Download notebook (.ipynb)

Sampling Methods#

Sampling is a special technique of data transformation, which is built into Lets-Plot and is applied after stat transformation.

Sampling helps working with large datasets when unintentional attempt to plot an excessively large number of geometries can lead
to UI freezes and even to out-of-memory crashes. Sampling is also one of the ways of handling over-plotting.

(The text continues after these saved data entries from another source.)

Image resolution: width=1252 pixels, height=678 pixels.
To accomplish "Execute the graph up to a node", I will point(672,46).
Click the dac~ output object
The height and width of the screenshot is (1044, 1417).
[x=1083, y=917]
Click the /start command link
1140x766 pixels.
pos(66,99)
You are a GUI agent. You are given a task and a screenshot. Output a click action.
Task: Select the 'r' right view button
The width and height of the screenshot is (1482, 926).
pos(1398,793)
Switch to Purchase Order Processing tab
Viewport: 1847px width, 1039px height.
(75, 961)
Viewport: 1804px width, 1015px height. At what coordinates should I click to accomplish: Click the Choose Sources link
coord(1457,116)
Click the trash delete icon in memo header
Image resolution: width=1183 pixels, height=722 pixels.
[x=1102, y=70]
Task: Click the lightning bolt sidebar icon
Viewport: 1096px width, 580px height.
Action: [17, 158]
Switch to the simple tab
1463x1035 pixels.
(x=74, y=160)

from string import ascii_lowercase

import numpy as np

from lets_plot import *
LetsPlot.setup_html()

1. Random Sampling#

Random sampling selects data points at randomly chosen indices without replacement.

def data1(n, seed=123):
    np.random.seed(seed)
    cov = [[1, -.8], 
           [-.8, 1]]
    x, y = np.random.multivariate_normal(mean=[0, 0], cov=cov, size=n).T
    return dict(x=x, y=y)

Let’s set the size of data (n) that exceeds the default sampling threshold for points (100,000).

ggplot(data1(105000), aes('x', 'y')) + geom_point(alpha=.3)

You can change the random sample size.

ggplot(data1(75000), aes('x', 'y')) + geom_point(sampling=sampling_random(500, seed=42))

If you use wrong sampling, for example group random sampling for geom_point(), it will do nothing in this context.
It will override the default random sampling and effectively disable proper sampling in this plot.

However, if the data size (n) will grow above the safety threshold (200,000), safety sampling will be applied.

ggplot(data1(105000), aes('x', 'y')) + geom_point(alpha=.3, sampling=sampling_group_random(1, seed=42))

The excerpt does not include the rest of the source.